New research from the World Travel & Tourism Council (WTTC) shows even a modest increase of just one million more international arrivals into Europe could generate an extra $48 million in GDP. This would provide a massive and much-needed economic boost for European Union (E.U.) economies that are struggling following the imposition of travel restrictions to combat the spread of coronavirus (COVID-19).
Last week, the E.U. finalized a list of countries that would be able to visit the bloc when it reopened Wednesday, July 1. Left off that list was the United States, due to its inability to curb the spread of coronavirus. Zane Kerby, president and CEO of the American Society of Travel Advisors, called the decision “a short-sighted decision that could have unintended long-term consequences.”
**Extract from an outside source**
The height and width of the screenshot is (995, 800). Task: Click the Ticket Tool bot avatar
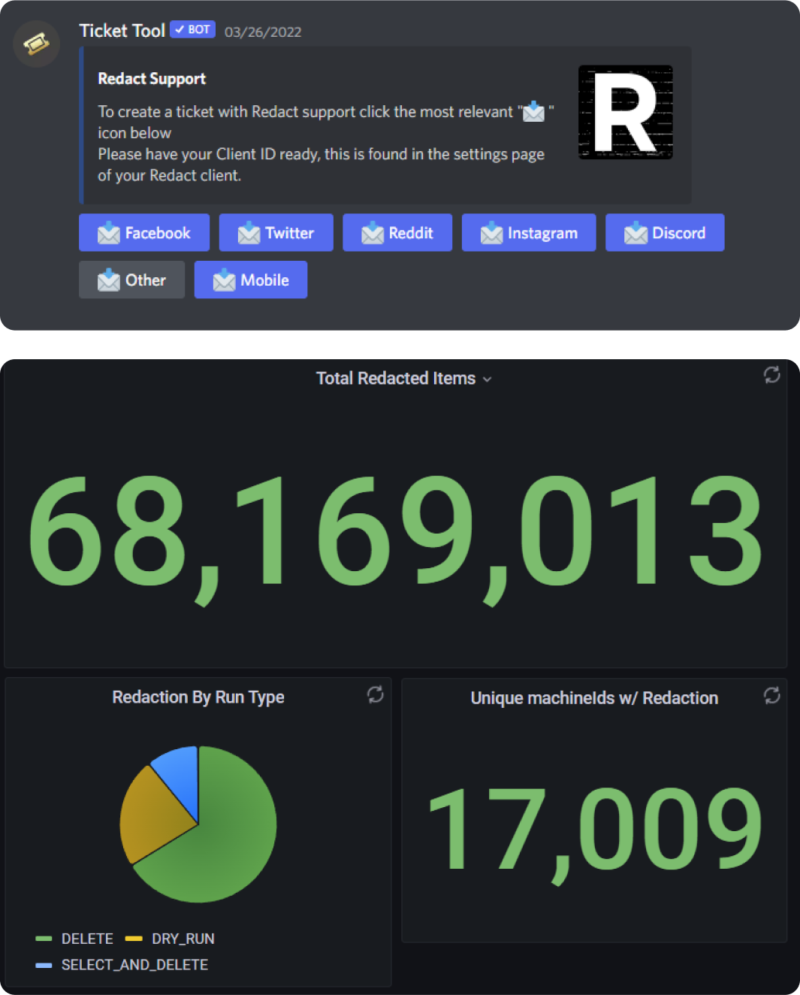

With that said, WTTC carried out an analysis that shows even relatively minor increases in traveling would bring significant economic and job benefits. To note: For every 1 percent increase in international arrivals (from both within and outside of Europe), a massive $7.23 billion in additional GDP would be generated. So, an increase of 100 million international arrivals—equivalent to an increase of 6.7 percent—would result in around $48 billion in additional GDP.
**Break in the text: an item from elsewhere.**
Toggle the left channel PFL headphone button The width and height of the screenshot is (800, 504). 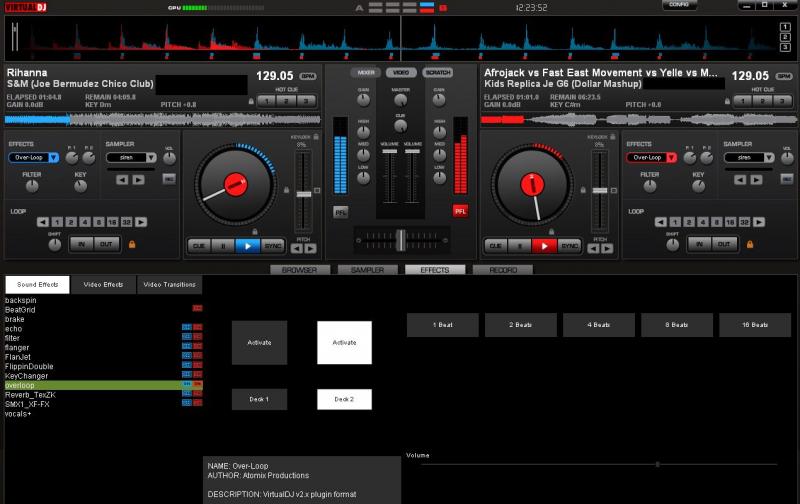(341, 211)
Gloria Guevara, WTTC president and CEO, said in a statement, “We know restarting the travel and tourism sector is a huge challenge, but the economy can be restarted while also prioritizing and protecting the health of travelers and those who work in the sector. It is vital that governments ensure that the right measures are in place, such as protocols and a comprehensive testing and tracing program.
“However, WTTC research makes it clear that even a modest resumption of traveling can have massive economic benefits and bring thousands of desperately needed jobs back; providing a critical boost for the struggling travel and tourism sector and generating desperately needed GDP for economies left floundering after being struck by the pandemic.”